**Written task:** Reproduce all of the entries below word for word.
╭─ Records supplied
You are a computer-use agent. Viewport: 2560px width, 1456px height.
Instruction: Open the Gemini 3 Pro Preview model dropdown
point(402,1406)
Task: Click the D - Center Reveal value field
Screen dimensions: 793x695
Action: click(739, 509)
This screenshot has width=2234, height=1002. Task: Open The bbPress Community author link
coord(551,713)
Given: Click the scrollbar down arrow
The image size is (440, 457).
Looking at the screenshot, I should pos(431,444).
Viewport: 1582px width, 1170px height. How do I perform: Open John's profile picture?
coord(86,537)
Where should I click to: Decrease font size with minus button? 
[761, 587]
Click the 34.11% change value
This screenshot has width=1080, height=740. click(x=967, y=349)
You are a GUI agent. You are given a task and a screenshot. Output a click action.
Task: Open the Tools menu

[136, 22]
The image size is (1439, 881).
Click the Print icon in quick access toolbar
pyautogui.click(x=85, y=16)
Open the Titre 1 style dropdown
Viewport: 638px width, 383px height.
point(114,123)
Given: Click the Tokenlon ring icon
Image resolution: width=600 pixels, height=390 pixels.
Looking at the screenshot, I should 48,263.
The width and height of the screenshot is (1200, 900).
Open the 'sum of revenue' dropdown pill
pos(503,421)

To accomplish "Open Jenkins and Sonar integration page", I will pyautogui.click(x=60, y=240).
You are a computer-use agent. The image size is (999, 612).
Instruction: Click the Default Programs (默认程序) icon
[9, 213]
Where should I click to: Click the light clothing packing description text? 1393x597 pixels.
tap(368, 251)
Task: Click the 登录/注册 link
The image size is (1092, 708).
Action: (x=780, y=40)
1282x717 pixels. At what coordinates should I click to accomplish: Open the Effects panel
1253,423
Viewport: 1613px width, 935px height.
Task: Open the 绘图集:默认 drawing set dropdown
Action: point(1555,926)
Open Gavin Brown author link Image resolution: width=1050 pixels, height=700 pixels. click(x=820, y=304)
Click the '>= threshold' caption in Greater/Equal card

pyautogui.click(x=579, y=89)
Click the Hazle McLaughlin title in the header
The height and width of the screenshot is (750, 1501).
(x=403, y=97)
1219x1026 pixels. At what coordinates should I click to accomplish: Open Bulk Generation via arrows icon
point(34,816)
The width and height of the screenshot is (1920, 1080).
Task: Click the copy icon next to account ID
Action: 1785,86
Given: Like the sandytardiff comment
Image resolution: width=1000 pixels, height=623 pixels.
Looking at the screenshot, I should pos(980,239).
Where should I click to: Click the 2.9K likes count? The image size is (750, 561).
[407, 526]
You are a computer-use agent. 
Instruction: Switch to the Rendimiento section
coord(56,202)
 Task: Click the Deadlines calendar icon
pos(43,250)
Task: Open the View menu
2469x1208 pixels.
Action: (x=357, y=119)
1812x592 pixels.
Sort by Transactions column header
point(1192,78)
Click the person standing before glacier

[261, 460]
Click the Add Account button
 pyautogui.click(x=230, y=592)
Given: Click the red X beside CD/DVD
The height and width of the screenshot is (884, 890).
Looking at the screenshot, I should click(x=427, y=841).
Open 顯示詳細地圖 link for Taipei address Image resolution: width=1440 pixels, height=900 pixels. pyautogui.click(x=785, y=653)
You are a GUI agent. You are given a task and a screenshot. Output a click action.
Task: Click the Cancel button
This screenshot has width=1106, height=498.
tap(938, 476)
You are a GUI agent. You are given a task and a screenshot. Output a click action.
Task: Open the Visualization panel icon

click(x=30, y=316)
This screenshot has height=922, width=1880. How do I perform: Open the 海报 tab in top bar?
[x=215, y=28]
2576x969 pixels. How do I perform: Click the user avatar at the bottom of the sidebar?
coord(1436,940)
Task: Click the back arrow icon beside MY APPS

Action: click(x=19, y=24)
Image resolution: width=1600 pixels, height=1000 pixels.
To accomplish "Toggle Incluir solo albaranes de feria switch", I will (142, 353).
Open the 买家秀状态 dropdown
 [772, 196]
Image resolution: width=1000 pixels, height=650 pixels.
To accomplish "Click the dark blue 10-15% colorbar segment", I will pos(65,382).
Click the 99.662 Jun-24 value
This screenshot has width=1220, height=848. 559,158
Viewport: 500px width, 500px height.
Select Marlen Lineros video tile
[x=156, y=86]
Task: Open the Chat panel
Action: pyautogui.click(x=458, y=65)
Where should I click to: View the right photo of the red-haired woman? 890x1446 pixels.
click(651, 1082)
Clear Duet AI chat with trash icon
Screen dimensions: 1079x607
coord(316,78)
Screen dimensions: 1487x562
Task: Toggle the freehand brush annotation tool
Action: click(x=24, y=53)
╰─
**Exercise result:**
You are a computer-use agent. Viewport: 2560px width, 1456px height.
Instruction: Open the Gemini 3 Pro Preview model dropdown
point(402,1406)
Task: Click the D - Center Reveal value field
Screen dimensions: 793x695
Action: click(739, 509)
This screenshot has width=2234, height=1002. Task: Open The bbPress Community author link
coord(551,713)
Given: Click the scrollbar down arrow
The image size is (440, 457).
Looking at the screenshot, I should pos(431,444).
Viewport: 1582px width, 1170px height. How do I perform: Open John's profile picture?
coord(86,537)
Where should I click to: Decrease font size with minus button? 
[761, 587]
Click the 34.11% change value
This screenshot has width=1080, height=740. click(x=967, y=349)
You are a GUI agent. You are given a task and a screenshot. Output a click action.
Task: Open the Tools menu

[136, 22]
The image size is (1439, 881).
Click the Print icon in quick access toolbar
pyautogui.click(x=85, y=16)
Open the Titre 1 style dropdown
Viewport: 638px width, 383px height.
point(114,123)
Given: Click the Tokenlon ring icon
Image resolution: width=600 pixels, height=390 pixels.
Looking at the screenshot, I should 48,263.
The width and height of the screenshot is (1200, 900).
Open the 'sum of revenue' dropdown pill
pos(503,421)

To accomplish "Open Jenkins and Sonar integration page", I will pyautogui.click(x=60, y=240).
You are a computer-use agent. The image size is (999, 612).
Instruction: Click the Default Programs (默认程序) icon
[9, 213]
Where should I click to: Click the light clothing packing description text? 1393x597 pixels.
tap(368, 251)
Task: Click the 登录/注册 link
The image size is (1092, 708).
Action: (x=780, y=40)
1282x717 pixels. At what coordinates should I click to accomplish: Open the Effects panel
1253,423
Viewport: 1613px width, 935px height.
Task: Open the 绘图集:默认 drawing set dropdown
Action: point(1555,926)
Open Gavin Brown author link Image resolution: width=1050 pixels, height=700 pixels. click(x=820, y=304)
Click the '>= threshold' caption in Greater/Equal card

pyautogui.click(x=579, y=89)
Click the Hazle McLaughlin title in the header
The height and width of the screenshot is (750, 1501).
(x=403, y=97)
1219x1026 pixels. At what coordinates should I click to accomplish: Open Bulk Generation via arrows icon
point(34,816)
The width and height of the screenshot is (1920, 1080).
Task: Click the copy icon next to account ID
Action: 1785,86
Given: Like the sandytardiff comment
Image resolution: width=1000 pixels, height=623 pixels.
Looking at the screenshot, I should pos(980,239).
Where should I click to: Click the 2.9K likes count? The image size is (750, 561).
[407, 526]
You are a computer-use agent. 
Instruction: Switch to the Rendimiento section
coord(56,202)
 Task: Click the Deadlines calendar icon
pos(43,250)
Task: Open the View menu
2469x1208 pixels.
Action: (x=357, y=119)
1812x592 pixels.
Sort by Transactions column header
point(1192,78)
Click the person standing before glacier

[261, 460]
Click the Add Account button
 pyautogui.click(x=230, y=592)
Given: Click the red X beside CD/DVD
The height and width of the screenshot is (884, 890).
Looking at the screenshot, I should click(x=427, y=841).
Open 顯示詳細地圖 link for Taipei address Image resolution: width=1440 pixels, height=900 pixels. pyautogui.click(x=785, y=653)
You are a GUI agent. You are given a task and a screenshot. Output a click action.
Task: Click the Cancel button
This screenshot has width=1106, height=498.
tap(938, 476)
You are a GUI agent. You are given a task and a screenshot. Output a click action.
Task: Open the Visualization panel icon

click(x=30, y=316)
This screenshot has height=922, width=1880. How do I perform: Open the 海报 tab in top bar?
[x=215, y=28]
2576x969 pixels. How do I perform: Click the user avatar at the bottom of the sidebar?
coord(1436,940)
Task: Click the back arrow icon beside MY APPS

Action: click(x=19, y=24)
Image resolution: width=1600 pixels, height=1000 pixels.
To accomplish "Toggle Incluir solo albaranes de feria switch", I will (142, 353).
Open the 买家秀状态 dropdown
 [772, 196]
Image resolution: width=1000 pixels, height=650 pixels.
To accomplish "Click the dark blue 10-15% colorbar segment", I will pos(65,382).
Click the 99.662 Jun-24 value
This screenshot has width=1220, height=848. 559,158
Viewport: 500px width, 500px height.
Select Marlen Lineros video tile
[x=156, y=86]
Task: Open the Chat panel
Action: pyautogui.click(x=458, y=65)
Where should I click to: View the right photo of the red-haired woman? 890x1446 pixels.
click(651, 1082)
Clear Duet AI chat with trash icon
Screen dimensions: 1079x607
coord(316,78)
Screen dimensions: 1487x562
Task: Toggle the freehand brush annotation tool
Action: click(x=24, y=53)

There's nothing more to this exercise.